This post was sponsored by the Natural History Museum of Los Angeles County.
Last week the kids and I headed up to LA for the afternoon to visit the Natural History Museum of Los Angeles County. This is one of those local things that I have always heard about but never done. Kind of like the way I grew up in Florida and never visited the Florida Keys. As soon we got there, I felt frustrated with myself for never having taken the kids before. It's such a local gem, for both kids and adults. It's incredibly educational and experiential, and I feel like an afternoon there was probably worth an entire semester of natural science lessons at school. There is just something so valuable about seeing and experiencing things in person. But I was also very impressed with the architectural beauty of the building. It is clear that someone has paid a lot of attention to detail in making this place both aesthetically and educationally appealing.
As soon as you walk in, there is a grand rotunda with some great dinosaur skeletons. The kids thought this was so cool, and loved pretending that they were being chased. Then, we made our way into the room of African mammals, which depicted vignettes of animals in their natural habitat. It's about as close as we are going to get to an African safari this year, and it really was fun to see these tableaus of different African countries.
Next, we went into the North American mammals room, which is similar but depicts animals from Mexico, that United States, and Canada. Then we made our way into a room with the hugest collection of gems and minerals that I have ever seen. I had no idea that they could be so fascinating, but we spent a long time in that room just looking at the different formations that the earth made possible. This is the room that the kids were actually most excited about. Every second, I had a kid begging me to come look at something that they had discovered. The boys really liked the metals. The girls, of course, preferred the gems that looked like jewels. And I was amazed looking at a side-cut of an actual meteor. I'm looking at something that flew through space and landed here… how crazy is that?

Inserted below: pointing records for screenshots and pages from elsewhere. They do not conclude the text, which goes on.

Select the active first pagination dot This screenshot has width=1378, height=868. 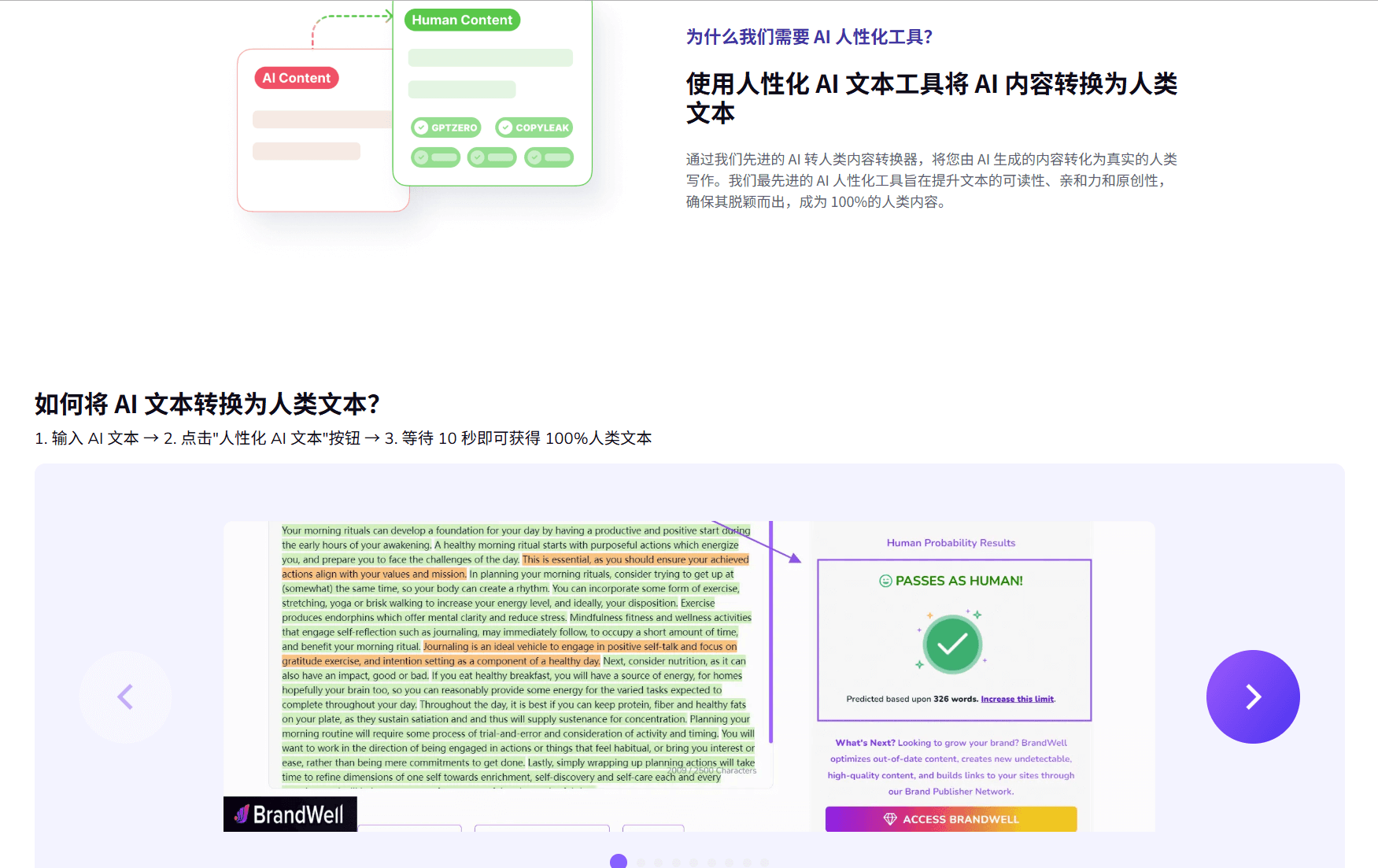click(618, 860)
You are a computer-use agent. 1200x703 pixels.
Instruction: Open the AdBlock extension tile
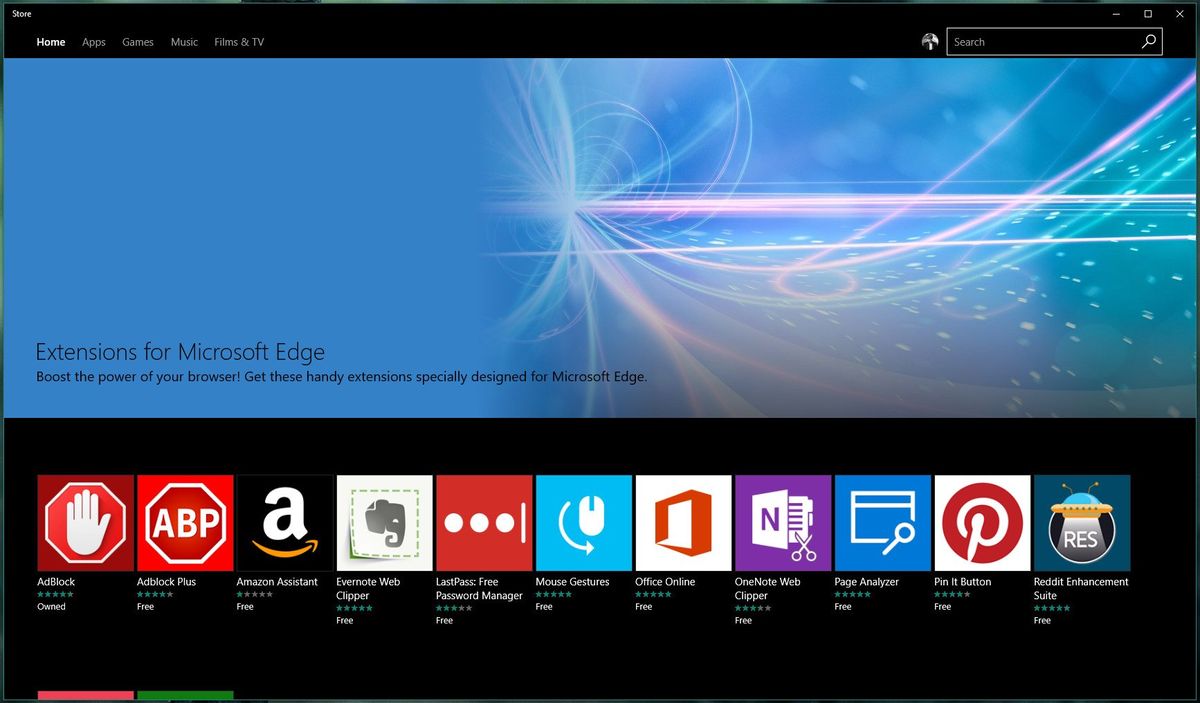tap(85, 522)
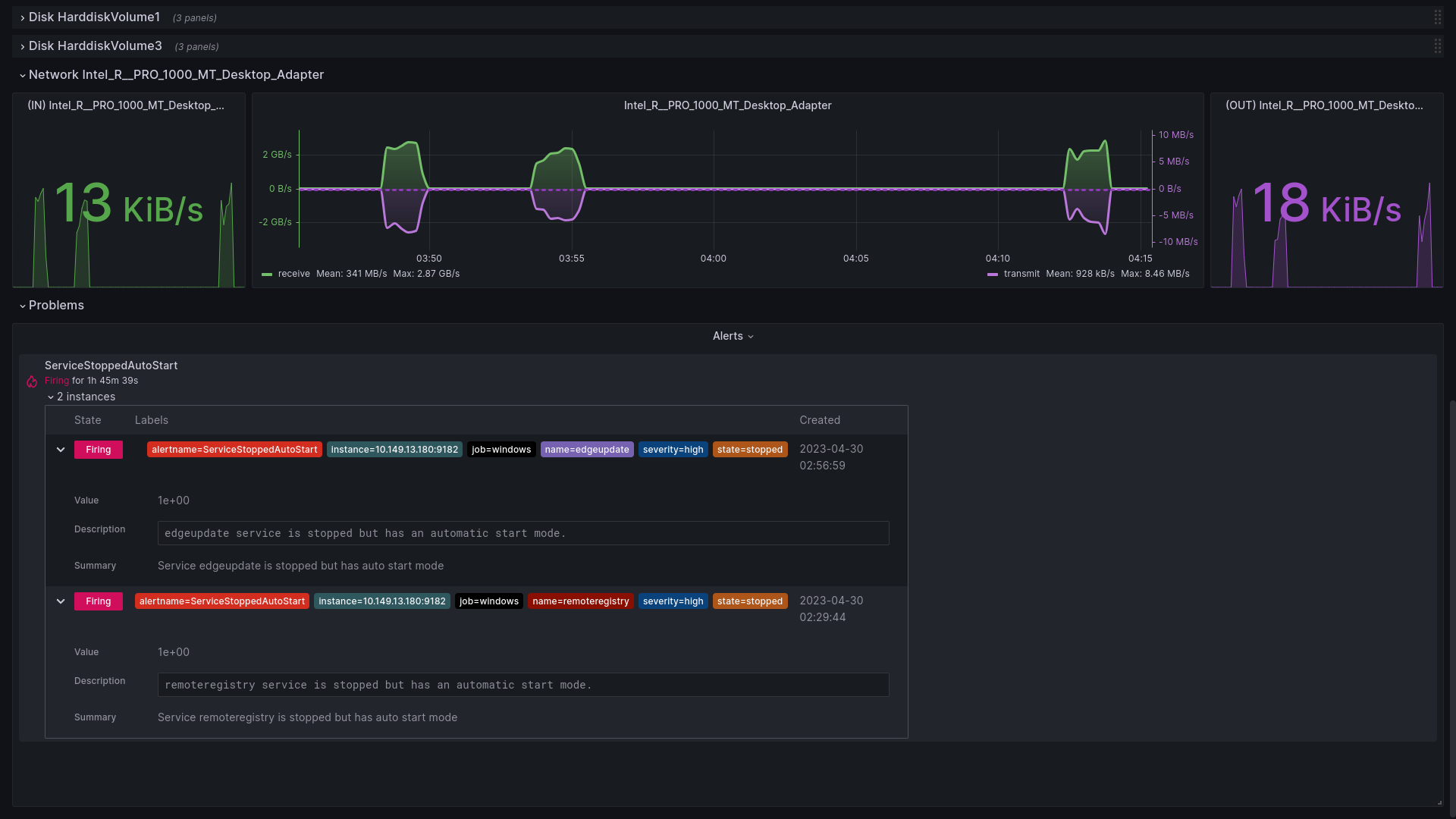The image size is (1456, 819).
Task: Expand the Disk HarddiskVolume3 row
Action: [x=95, y=46]
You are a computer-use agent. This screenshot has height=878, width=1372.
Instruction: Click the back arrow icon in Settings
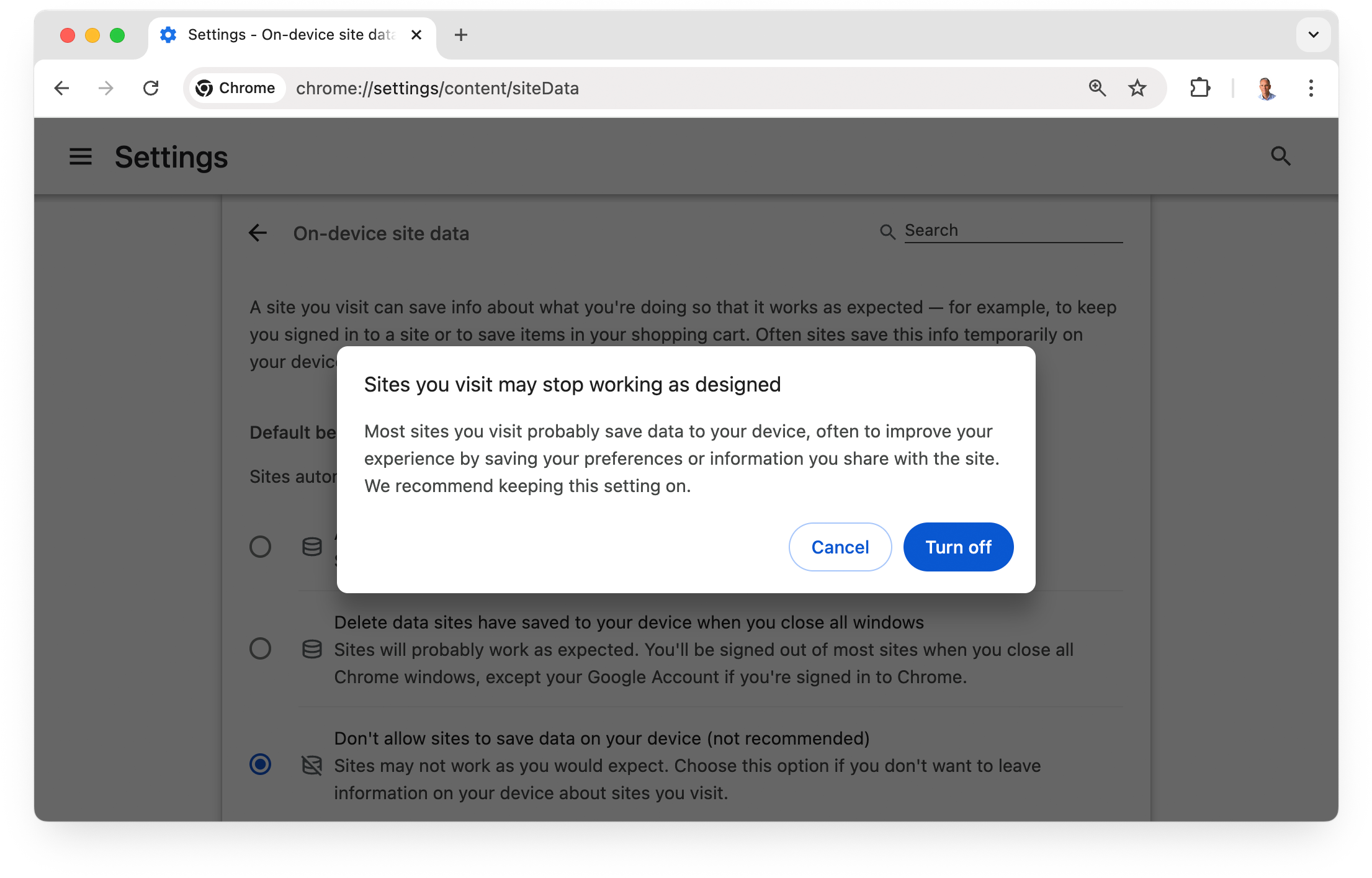[x=259, y=232]
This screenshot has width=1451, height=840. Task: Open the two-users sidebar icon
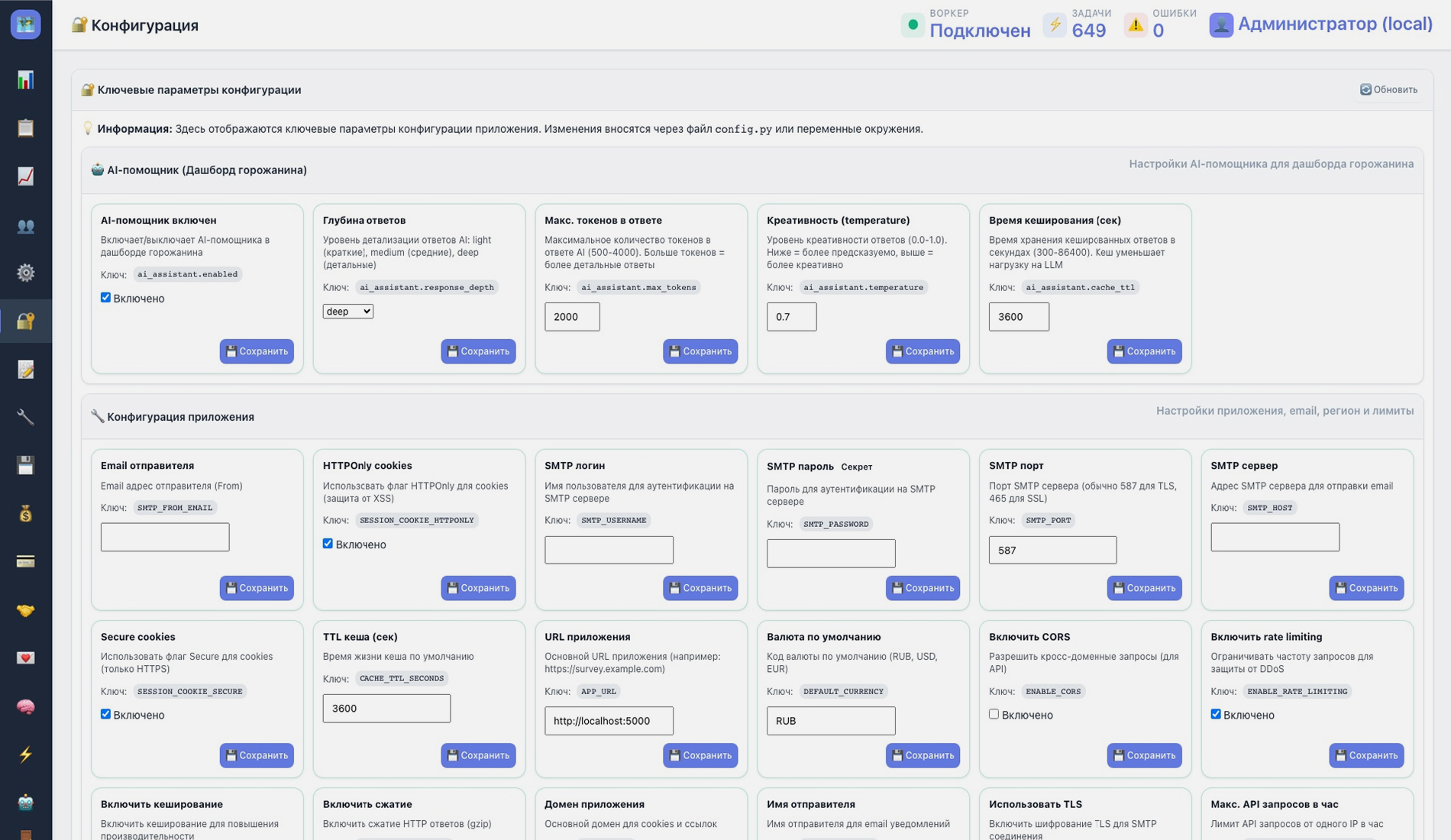tap(25, 225)
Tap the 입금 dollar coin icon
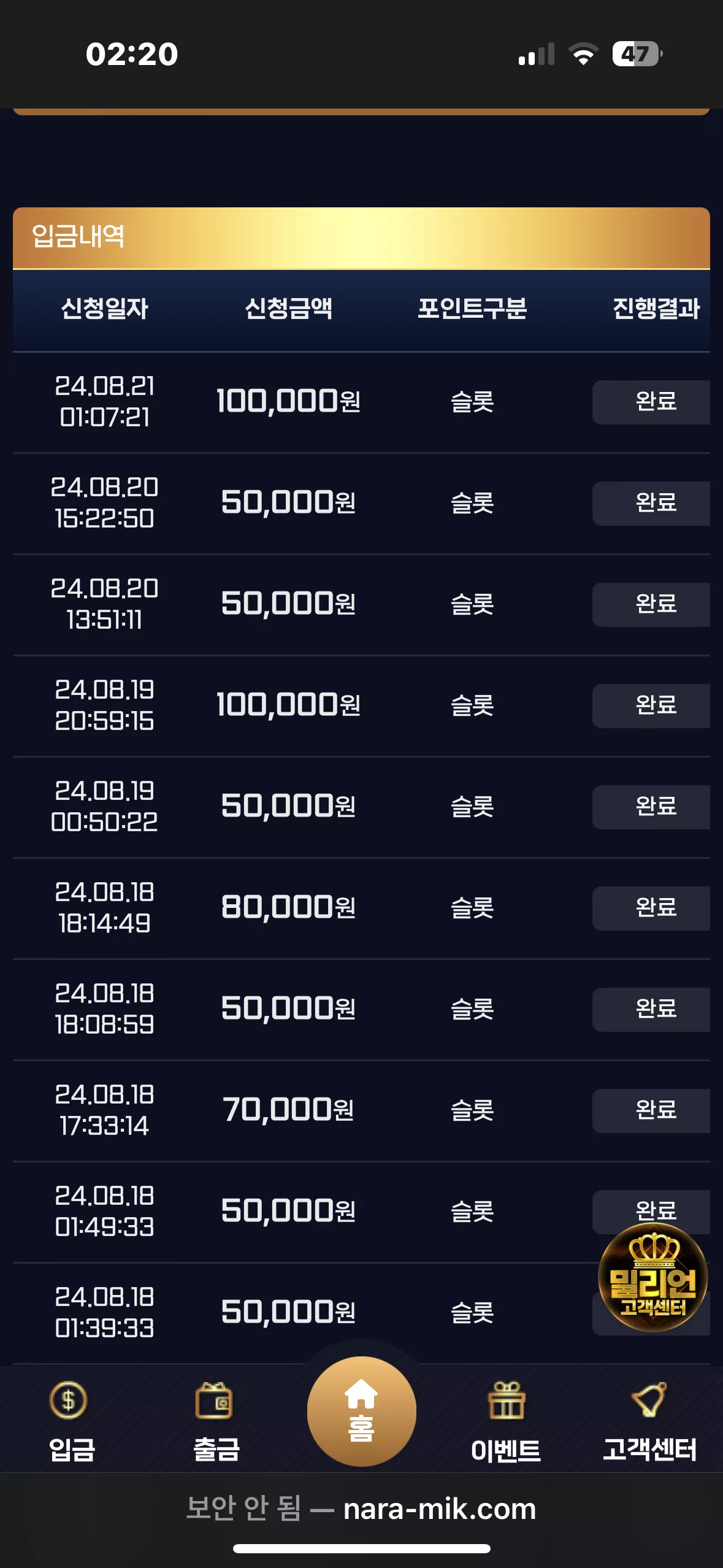 (69, 1401)
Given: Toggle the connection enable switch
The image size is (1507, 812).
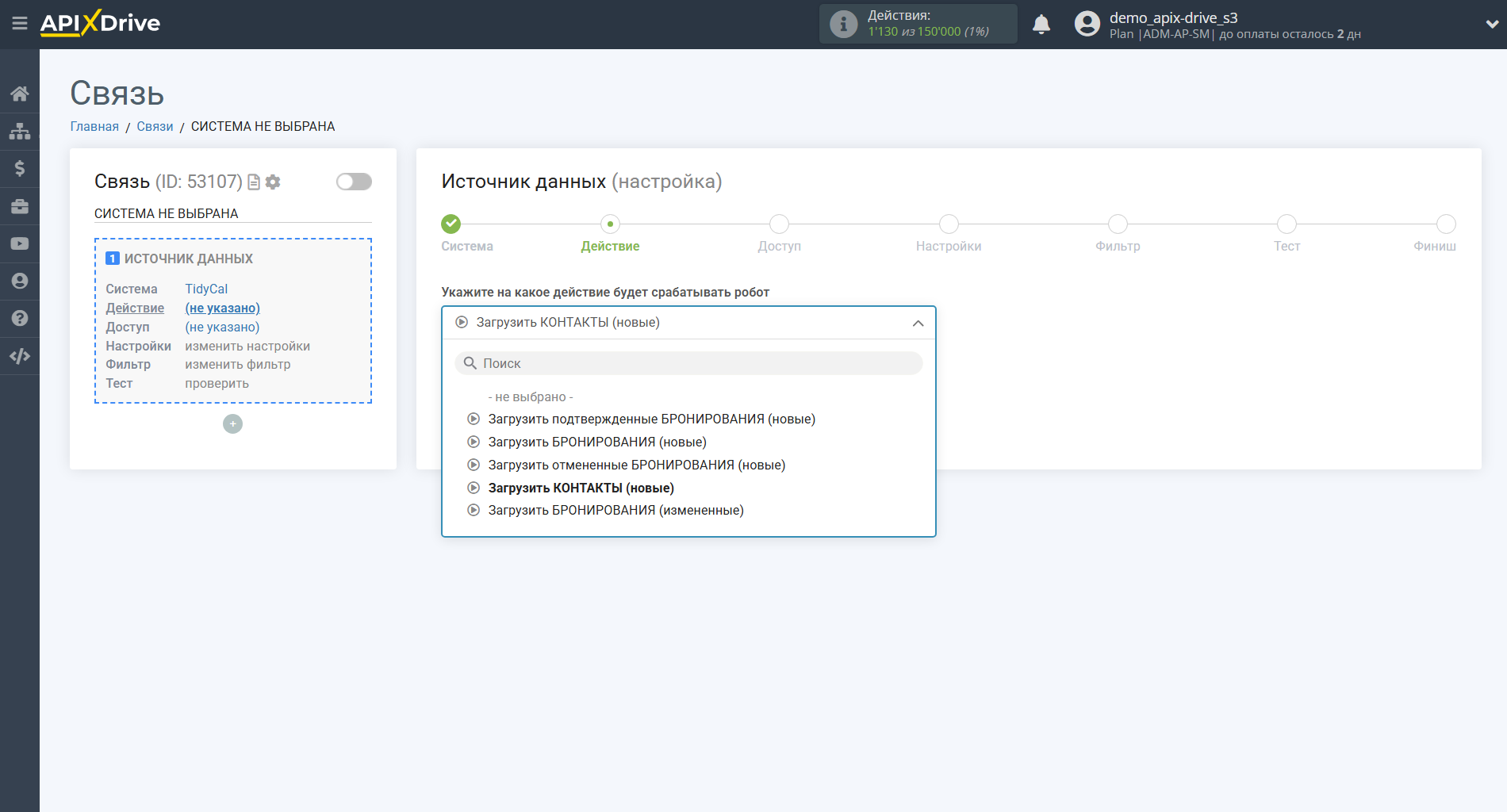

Next, we headed for the main attraction… Dinosaur Hall. This contained the most impressive collection of dinosaur remains I have ever seen. It is all inspiring to see them assembled and looming over us. It almost evokes some existential angst, realizing that these grand creatures once ruled the earth and are now no more. The Dinosaur Hall has assembled skeletal remains, but along the walls are tons of educational opportunities and mixed media presentations about paleontology and history.